Microsoft announced the release of ML.NET 2.0, the open-source machine learning framework for .NET. The release contains several updated natural language processing (NLP) APIs, including Tokenizers, Text Classification, and Sentence Similarity, as well as improved automated ML (AutoML) features.
Program manager Luis Quintanilla announced the release at the recent .NET Conf 2022. The updated NLP APIs are powered by TorchSharp, a .NET wrapper for the popular PyTorch deep learning framework. The release includes the EnglishRoberta tokenization model and a TorchSharp implementation of NAS-BERT, which is used by the Text Classification and Sentence Similarity APIs. Updates to AutoML include an API for automated data pre-processing and a set of APIs for running experiments to find the best models and hyperparameters. Quintanilla also announced a new release of the Model Builder tool for Visual Studio, which includes the new text classification scenario and advanced training options.
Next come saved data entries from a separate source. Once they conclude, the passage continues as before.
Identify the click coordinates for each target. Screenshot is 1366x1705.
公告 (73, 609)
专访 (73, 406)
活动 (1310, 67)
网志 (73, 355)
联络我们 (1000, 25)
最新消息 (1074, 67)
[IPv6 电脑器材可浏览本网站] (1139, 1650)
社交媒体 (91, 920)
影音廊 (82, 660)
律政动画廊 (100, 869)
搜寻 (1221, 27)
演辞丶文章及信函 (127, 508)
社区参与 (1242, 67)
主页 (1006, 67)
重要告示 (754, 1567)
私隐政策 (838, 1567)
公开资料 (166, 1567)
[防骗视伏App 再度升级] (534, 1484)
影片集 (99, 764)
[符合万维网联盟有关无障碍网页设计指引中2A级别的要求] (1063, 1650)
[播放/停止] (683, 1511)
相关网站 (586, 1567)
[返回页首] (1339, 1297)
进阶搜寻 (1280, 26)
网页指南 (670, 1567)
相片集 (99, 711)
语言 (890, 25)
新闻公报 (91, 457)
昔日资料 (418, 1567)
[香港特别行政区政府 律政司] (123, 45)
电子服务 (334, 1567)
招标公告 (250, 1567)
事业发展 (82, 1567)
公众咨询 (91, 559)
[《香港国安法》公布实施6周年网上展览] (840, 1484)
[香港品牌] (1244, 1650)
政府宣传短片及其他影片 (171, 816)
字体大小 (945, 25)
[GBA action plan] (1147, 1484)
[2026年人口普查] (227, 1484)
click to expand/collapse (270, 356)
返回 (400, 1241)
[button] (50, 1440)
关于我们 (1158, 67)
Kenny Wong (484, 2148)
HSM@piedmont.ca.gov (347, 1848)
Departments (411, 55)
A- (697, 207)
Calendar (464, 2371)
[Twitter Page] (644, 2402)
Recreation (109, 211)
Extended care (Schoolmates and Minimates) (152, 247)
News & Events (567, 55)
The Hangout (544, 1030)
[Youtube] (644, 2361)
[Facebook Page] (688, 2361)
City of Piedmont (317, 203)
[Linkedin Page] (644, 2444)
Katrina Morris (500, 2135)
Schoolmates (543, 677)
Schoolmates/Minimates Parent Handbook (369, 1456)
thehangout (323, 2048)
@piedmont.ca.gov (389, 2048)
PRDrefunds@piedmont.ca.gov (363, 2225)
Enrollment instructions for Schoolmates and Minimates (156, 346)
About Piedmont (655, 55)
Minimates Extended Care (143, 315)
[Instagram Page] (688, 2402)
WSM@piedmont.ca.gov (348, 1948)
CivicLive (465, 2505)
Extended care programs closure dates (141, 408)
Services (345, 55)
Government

The Text Classification API, which was previewed earlier this year, is based on the NAS-BERT model published by Microsoft Research in 2021. This model was developed using neural architecture search (NAS), resulting in smaller models than the standard BERT model, while maintaining accuracy. Users can fine-tune the pre-trained NAS-BERT model with their own data, to fit their custom use cases. The Sentence Similarity API uses the same pre-trained model, but instead of being fine-tuned to classify an input string, the model takes two strings as input and outputs a score indicating the similarity of the meaning of the two inputs.
The AutoML APIs are based on Microsoft's Fast Library for Automated Machine Learning & Tuning (FLAML). While the Featurizer API is designed for pre-processing, the rest of the APIs work together to search for the best set of hyperparameters. The Experiment API coordinates the optimization of a Sweepable pipeline over a Search Space using a Tuner. Devs can use the Sweepable API to define the training pipeline for hyperparameter optimization of their models; the Search Space API for configuring the range of the hyperparameter search space for that pipeline; and the Tuner API to choose a search algorithm for that space. The release includes several tuner algorithms, including basic grid and random searches as well as Bayesian and Frugal optimizers.
Quintanilla also gave viewers a preview of the ML.NET roadmap. Future plans for deep learning features include new scenarios and APIs for question answering, named-entity recognition, and object detection. There are also plans for TorchSharp integrations for custom scenarios and improvements to the ONNX integration. Other plans include upgrades to the LightGBM implementation and to the implementation of the IDataView interface, as well as improvements to the AutoML API.
At the end of his presentation, Quintanilla answered questions from the audience. One viewer asked about support for different vendors' GPUs and accelerator libraries, and Quintanilla noted that currently only NVIDIA's CUDA accelerator is supported. When another viewer asked whether ML.NET's object detection algorithms would run fast enough to support a live video stream, Quintanilla replied:
We want to focus on performance. We're introducing new deep learning scenarios and we realized that performance is key there, so performance is a focus for us going forward.
The ML.NET source code is available on GitHub.